Estamos tolerando barbaridades que corroem por dentro o que deveria ser a própria tessitura da sociedade, que nos liga uns aos outros como filhos de uma mesma nação. É claro que a situação é complexa, e as causas são muitas e entrelaçadas. Mas não é possível continuarmos fechando os olhos para nossa tolerância à impunidade.
Às vezes, por meio de uma omissão que se confunde com cumplicidade e em nome de vagas teorias, insiste-se em formas de celebração demagógica que passam por cima das péssimas condições de educação, moradia e saneamento em que vive grande parte da população, sem esgoto nem coleta de lixo. Ignora-se a relação entre sujeira e doenças, ou falta de oportunidades e criminalidade juvenil.

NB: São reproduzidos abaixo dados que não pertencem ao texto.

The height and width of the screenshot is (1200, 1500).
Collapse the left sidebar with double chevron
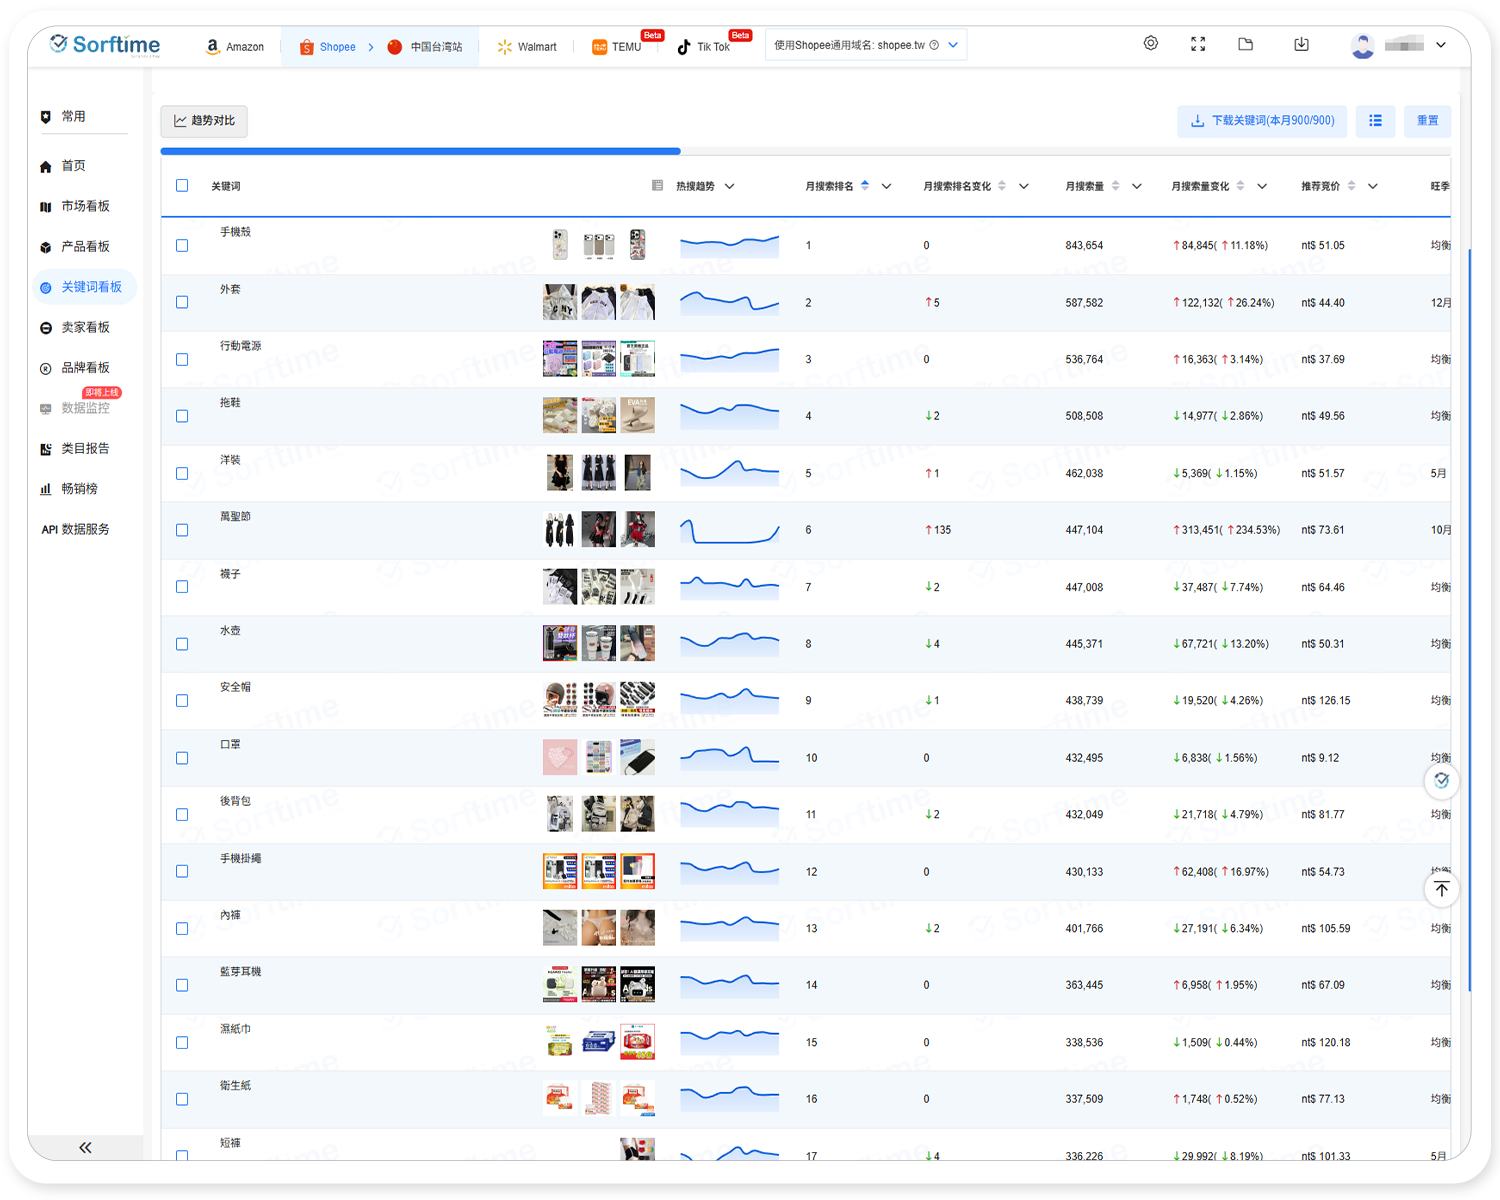point(85,1147)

Rejeita-se encarar os vínculos entre as políticas econômicas adotadas e a deterioração das cidades, o custo Brasil, os efeitos destrutivos do populismo e da incompetência administrativa, a incapacidade empresarial de aumentar a produtividade e gerar empregos em número suficiente e com remuneração adequada.
Por que aceitamos as terríveis condições de nosso sistema prisional? Por que ônibus fretados sofrem acidentes horríveis, e isso continua sem controle? Por que não funciona a lei que obriga que pacientes de câncer tenham seu tratamento iniciado dentro de, no máximo, dois meses depois do diagnóstico? Por que aceitamos que religiosos se achem acima da lei, seja no volume de decibéis de seus cultos, seja nas isenções fiscais? Por que não conseguimos combater o armamento pesado nas mãos dos bandidos? Por que vemos deputados querendo afrouxar ainda mais a lei, e continuamos reelegendo essa gente?
Estamos tolerando o intolerável. Muito além da simples tolice.